Drugs/Therapy

Experimental ZMapp Drug has a 100% Success Rate for Monkeys

By Cheri Cheng | Update Date: Sep 01, 2014 01:21 PM EDT

According to the results from clinical trials conducted on ZMapp, the experimental medication for the Ebola virus, the drug was effective 100 percent of the time for monkeys.

"Before, ZMapp was a total mystery," professor Jonathan Ball, a virologist at the University of Nottingham, said. "This is an incredible improvement on those earlier cocktails, to have 100% clearance and most importantly that clearance when they've started to show outward signs of infection."

In the trials, researchers tested the drug on 18 rhesus macaques that were all infected with the Ebola virus. The monkeys were given the drug up to five days after infection. By this time, the infection would be considered relatively late stage. The infection would be considered fatal after another three more days. The researchers found that the drug was able to cure all of the monkeys.

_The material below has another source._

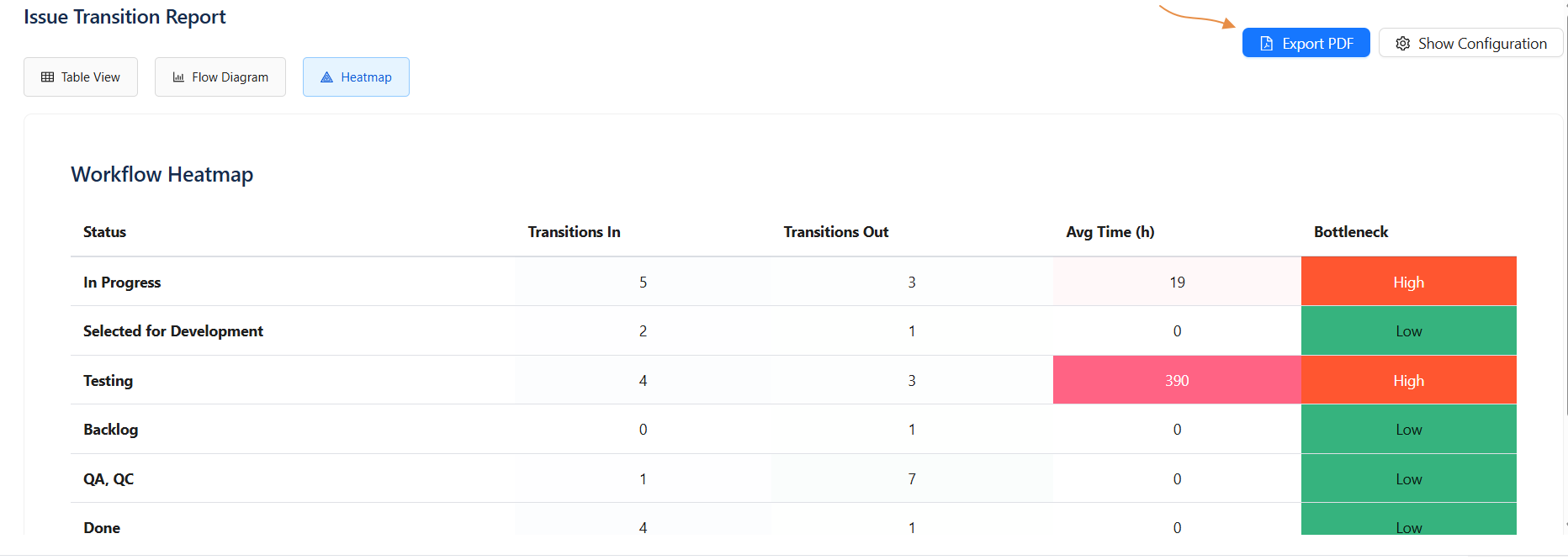This screenshot has width=1568, height=560.
Task: Click the Status column header
Action: 104,232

"The level of improvement was beyond my own expectation, I was quite surprised that the best combination would rescue animals as far as day five, it was fantastic news," said Dr. Gary Kobinger from the Public Health Agency of Canada reported by BBC News. "What was very exceptional is that we could rescue some of the animals that had advanced disease."

Despite the results from the trials, ZMapp has not been 100 percent effective in humans. Out of the seven people who were given the experimental drug, two of them had died from the virus. The researchers want to start clinical trials in humans to determine whether or not the drug could be effective in curing Ebola. The researchers estimated that ZMapp could be effective when given no later than day nine or 11 after infection.

"We know there is a point of no return where there is too much damage to major organs, so there's a limit," Dr. Kobinger said.

Professor Peter Piot, the director of the London School of Hygiene and Tropical Medicine, added, "This well designed trial in non-human primates provides the most convincing evidence to date that ZMapp may be an effective treatment of Ebola infection in humans. It is now critical that human trials start as soon as possible. "

The study, "Reversion of advanced Ebola virus disease in nonhuman primates with ZMapp," was published in the journal, Nature.